> GIVEN INFORMATION:
+++

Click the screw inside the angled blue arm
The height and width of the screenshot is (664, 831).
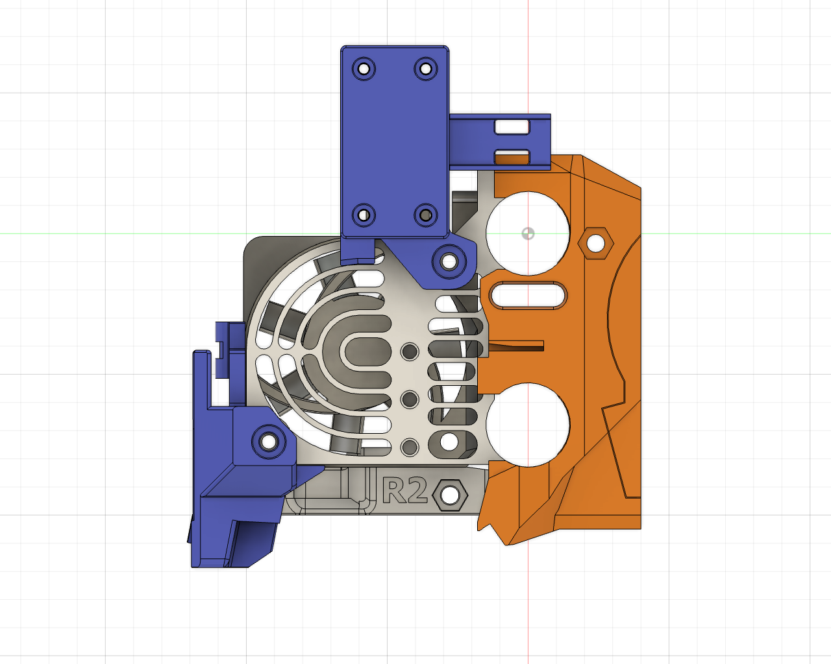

+++

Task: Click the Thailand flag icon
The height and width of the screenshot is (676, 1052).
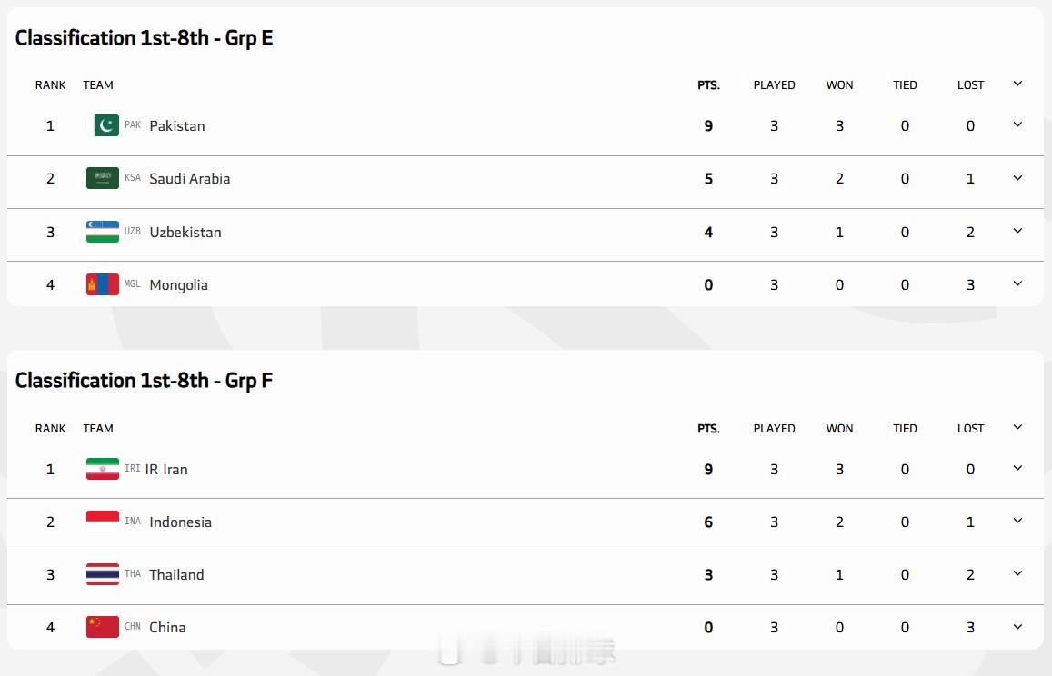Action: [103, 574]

+++

Print exactly the lines above, between the one holding "Click the screw inside the angled blue arm" and the one holding "The height and width of the screenshot is (664, 831).", inclusive, and nothing besides.

Click the screw inside the angled blue arm
The height and width of the screenshot is (664, 831).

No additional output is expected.